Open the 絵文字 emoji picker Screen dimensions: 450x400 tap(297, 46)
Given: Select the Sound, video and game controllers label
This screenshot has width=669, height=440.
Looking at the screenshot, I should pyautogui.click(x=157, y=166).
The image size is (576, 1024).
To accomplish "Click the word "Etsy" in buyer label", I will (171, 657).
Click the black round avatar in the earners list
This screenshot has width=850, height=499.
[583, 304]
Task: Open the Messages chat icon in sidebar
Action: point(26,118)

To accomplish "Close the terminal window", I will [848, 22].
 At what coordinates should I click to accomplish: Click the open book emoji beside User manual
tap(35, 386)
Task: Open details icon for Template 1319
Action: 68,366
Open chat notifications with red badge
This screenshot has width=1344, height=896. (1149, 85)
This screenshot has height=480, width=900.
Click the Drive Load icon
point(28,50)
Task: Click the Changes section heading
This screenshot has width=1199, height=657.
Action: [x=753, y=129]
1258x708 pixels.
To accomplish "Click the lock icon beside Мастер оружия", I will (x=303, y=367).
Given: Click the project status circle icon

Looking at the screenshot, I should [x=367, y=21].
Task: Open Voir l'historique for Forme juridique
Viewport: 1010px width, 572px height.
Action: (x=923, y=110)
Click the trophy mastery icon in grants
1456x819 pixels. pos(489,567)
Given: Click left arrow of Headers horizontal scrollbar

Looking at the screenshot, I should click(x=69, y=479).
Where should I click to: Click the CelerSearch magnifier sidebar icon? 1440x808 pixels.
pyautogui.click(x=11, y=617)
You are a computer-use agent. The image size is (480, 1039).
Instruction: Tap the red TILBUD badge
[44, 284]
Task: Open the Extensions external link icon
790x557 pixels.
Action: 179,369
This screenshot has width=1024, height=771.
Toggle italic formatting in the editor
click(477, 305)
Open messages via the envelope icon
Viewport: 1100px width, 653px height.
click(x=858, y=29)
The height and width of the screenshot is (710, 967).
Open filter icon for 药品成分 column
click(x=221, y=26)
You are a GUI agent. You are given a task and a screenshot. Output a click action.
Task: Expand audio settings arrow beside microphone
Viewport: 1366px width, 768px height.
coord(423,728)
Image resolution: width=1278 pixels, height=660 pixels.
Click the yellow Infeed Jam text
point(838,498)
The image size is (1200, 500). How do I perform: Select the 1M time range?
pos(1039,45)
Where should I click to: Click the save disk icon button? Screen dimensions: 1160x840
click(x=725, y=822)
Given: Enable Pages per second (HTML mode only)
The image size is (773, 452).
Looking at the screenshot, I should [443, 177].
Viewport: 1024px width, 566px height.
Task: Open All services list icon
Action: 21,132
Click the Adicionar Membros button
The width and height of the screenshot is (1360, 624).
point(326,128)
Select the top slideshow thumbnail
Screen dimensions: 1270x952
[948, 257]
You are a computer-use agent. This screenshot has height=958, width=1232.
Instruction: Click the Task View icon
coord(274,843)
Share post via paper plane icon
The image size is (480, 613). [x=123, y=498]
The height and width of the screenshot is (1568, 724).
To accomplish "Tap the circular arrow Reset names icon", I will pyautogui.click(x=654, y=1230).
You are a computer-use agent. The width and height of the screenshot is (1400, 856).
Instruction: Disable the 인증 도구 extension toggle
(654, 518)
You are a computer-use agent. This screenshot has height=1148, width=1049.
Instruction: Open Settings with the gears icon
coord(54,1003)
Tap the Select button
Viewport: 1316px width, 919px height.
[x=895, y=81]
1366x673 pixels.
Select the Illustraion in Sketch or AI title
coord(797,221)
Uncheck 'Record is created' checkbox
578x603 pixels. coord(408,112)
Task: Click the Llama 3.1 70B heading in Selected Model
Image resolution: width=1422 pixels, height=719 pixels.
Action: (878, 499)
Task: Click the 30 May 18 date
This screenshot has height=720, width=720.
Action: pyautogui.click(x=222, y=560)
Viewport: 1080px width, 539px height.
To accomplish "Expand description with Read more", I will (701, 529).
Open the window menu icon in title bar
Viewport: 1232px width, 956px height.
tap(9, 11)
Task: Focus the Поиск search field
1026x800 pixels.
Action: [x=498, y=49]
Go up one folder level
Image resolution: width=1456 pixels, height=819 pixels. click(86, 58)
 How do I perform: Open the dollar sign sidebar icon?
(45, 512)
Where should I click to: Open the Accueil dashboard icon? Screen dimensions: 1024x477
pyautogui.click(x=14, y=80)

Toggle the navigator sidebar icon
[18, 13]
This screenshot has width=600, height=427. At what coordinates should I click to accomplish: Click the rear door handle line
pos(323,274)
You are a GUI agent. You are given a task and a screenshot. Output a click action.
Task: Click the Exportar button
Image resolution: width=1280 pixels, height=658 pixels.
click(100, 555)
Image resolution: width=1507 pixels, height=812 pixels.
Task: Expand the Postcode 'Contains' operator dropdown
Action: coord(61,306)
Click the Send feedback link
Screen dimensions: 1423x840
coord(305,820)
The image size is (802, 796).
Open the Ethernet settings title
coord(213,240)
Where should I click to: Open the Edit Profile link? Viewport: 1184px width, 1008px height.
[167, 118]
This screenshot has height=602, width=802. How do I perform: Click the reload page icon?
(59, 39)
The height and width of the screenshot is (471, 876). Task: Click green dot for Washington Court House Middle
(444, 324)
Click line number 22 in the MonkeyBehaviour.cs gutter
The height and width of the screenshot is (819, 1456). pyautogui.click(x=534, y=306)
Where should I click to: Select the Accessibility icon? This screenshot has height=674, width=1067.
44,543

■ **Work instructions**
Show each row above in which the string "coordinates" appears.

■ **Solution for this task**
 At what coordinates should I click to accomplish: Click the open book emoji beside User manual
This screenshot has width=600, height=427. At what coordinates should I click to accomplish: Click the rear door handle line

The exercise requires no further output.